Type the entries out once more. Match them exactly.

%%

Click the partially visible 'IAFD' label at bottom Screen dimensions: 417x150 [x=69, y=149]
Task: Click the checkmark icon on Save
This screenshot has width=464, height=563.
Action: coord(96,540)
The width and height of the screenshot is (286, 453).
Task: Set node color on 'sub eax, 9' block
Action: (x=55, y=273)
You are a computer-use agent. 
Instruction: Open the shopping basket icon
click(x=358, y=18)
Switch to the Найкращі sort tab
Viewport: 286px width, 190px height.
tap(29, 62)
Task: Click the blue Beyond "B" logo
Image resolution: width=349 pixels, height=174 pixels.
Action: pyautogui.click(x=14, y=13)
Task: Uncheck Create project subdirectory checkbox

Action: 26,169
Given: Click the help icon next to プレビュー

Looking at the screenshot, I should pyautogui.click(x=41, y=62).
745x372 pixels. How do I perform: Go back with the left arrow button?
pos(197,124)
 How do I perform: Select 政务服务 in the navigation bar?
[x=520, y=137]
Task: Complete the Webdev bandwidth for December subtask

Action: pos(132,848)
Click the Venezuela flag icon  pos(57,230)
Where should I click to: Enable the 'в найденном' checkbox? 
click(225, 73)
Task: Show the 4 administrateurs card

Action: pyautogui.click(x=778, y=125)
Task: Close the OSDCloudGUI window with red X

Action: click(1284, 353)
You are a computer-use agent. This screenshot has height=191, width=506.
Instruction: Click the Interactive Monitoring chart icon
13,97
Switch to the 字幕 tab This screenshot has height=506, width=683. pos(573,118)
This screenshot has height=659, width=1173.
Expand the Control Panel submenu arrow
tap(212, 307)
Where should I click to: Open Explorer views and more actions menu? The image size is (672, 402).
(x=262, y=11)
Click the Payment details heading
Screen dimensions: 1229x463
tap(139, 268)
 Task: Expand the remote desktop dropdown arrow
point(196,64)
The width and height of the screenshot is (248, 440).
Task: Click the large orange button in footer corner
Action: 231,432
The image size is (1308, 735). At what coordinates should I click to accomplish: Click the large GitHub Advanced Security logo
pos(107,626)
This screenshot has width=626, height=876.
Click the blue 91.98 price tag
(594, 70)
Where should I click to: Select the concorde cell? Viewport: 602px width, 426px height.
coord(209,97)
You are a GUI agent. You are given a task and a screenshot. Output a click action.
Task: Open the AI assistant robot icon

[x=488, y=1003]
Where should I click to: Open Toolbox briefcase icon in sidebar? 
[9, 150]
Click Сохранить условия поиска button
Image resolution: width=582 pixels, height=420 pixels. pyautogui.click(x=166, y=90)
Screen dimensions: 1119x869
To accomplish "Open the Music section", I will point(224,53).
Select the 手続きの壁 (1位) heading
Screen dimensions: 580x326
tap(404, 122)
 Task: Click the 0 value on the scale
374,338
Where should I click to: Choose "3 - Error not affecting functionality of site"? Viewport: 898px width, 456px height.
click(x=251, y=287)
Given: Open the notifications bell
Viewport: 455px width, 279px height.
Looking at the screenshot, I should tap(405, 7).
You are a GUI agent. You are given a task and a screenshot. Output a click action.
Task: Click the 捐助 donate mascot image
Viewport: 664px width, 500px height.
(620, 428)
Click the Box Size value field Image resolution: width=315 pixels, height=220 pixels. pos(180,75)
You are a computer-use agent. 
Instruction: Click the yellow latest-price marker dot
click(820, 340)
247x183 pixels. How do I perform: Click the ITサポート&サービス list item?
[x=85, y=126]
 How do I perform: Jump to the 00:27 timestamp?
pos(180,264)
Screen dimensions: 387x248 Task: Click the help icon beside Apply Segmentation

%%

▶ _FINISHED TASK_
Click the partially visible 'IAFD' label at bottom Screen dimensions: 417x150 [x=69, y=149]
Task: Click the checkmark icon on Save
This screenshot has width=464, height=563.
Action: coord(96,540)
The width and height of the screenshot is (286, 453).
Task: Set node color on 'sub eax, 9' block
Action: (x=55, y=273)
You are a computer-use agent. 
Instruction: Open the shopping basket icon
click(x=358, y=18)
Switch to the Найкращі sort tab
Viewport: 286px width, 190px height.
tap(29, 62)
Task: Click the blue Beyond "B" logo
Image resolution: width=349 pixels, height=174 pixels.
Action: pyautogui.click(x=14, y=13)
Task: Uncheck Create project subdirectory checkbox

Action: 26,169
Given: Click the help icon next to プレビュー

Looking at the screenshot, I should pyautogui.click(x=41, y=62).
745x372 pixels. How do I perform: Go back with the left arrow button?
pos(197,124)
 How do I perform: Select 政务服务 in the navigation bar?
[x=520, y=137]
Task: Complete the Webdev bandwidth for December subtask

Action: pos(132,848)
Click the Venezuela flag icon  pos(57,230)
Where should I click to: Enable the 'в найденном' checkbox? 
click(225, 73)
Task: Show the 4 administrateurs card

Action: pyautogui.click(x=778, y=125)
Task: Close the OSDCloudGUI window with red X

Action: click(1284, 353)
You are a computer-use agent. This screenshot has height=191, width=506.
Instruction: Click the Interactive Monitoring chart icon
13,97
Switch to the 字幕 tab This screenshot has height=506, width=683. pos(573,118)
This screenshot has height=659, width=1173.
Expand the Control Panel submenu arrow
tap(212, 307)
Where should I click to: Open Explorer views and more actions menu? The image size is (672, 402).
(x=262, y=11)
Click the Payment details heading
Screen dimensions: 1229x463
tap(139, 268)
 Task: Expand the remote desktop dropdown arrow
point(196,64)
The width and height of the screenshot is (248, 440).
Task: Click the large orange button in footer corner
Action: 231,432
The image size is (1308, 735). At what coordinates should I click to accomplish: Click the large GitHub Advanced Security logo
pos(107,626)
This screenshot has width=626, height=876.
Click the blue 91.98 price tag
(594, 70)
Where should I click to: Select the concorde cell? Viewport: 602px width, 426px height.
coord(209,97)
You are a GUI agent. You are given a task and a screenshot. Output a click action.
Task: Open the AI assistant robot icon

[x=488, y=1003]
Where should I click to: Open Toolbox briefcase icon in sidebar? 
[9, 150]
Click Сохранить условия поиска button
Image resolution: width=582 pixels, height=420 pixels. pyautogui.click(x=166, y=90)
Screen dimensions: 1119x869
To accomplish "Open the Music section", I will point(224,53).
Select the 手続きの壁 (1位) heading
Screen dimensions: 580x326
tap(404, 122)
 Task: Click the 0 value on the scale
374,338
Where should I click to: Choose "3 - Error not affecting functionality of site"? Viewport: 898px width, 456px height.
click(x=251, y=287)
Given: Open the notifications bell
Viewport: 455px width, 279px height.
Looking at the screenshot, I should tap(405, 7).
You are a GUI agent. You are given a task and a screenshot. Output a click action.
Task: Click the 捐助 donate mascot image
Viewport: 664px width, 500px height.
(620, 428)
Click the Box Size value field Image resolution: width=315 pixels, height=220 pixels. pos(180,75)
You are a computer-use agent. 
Instruction: Click the yellow latest-price marker dot
click(820, 340)
247x183 pixels. How do I perform: Click the ITサポート&サービス list item?
[x=85, y=126]
 How do I perform: Jump to the 00:27 timestamp?
pos(180,264)
Screen dimensions: 387x248 Task: Click the help icon beside Apply Segmentation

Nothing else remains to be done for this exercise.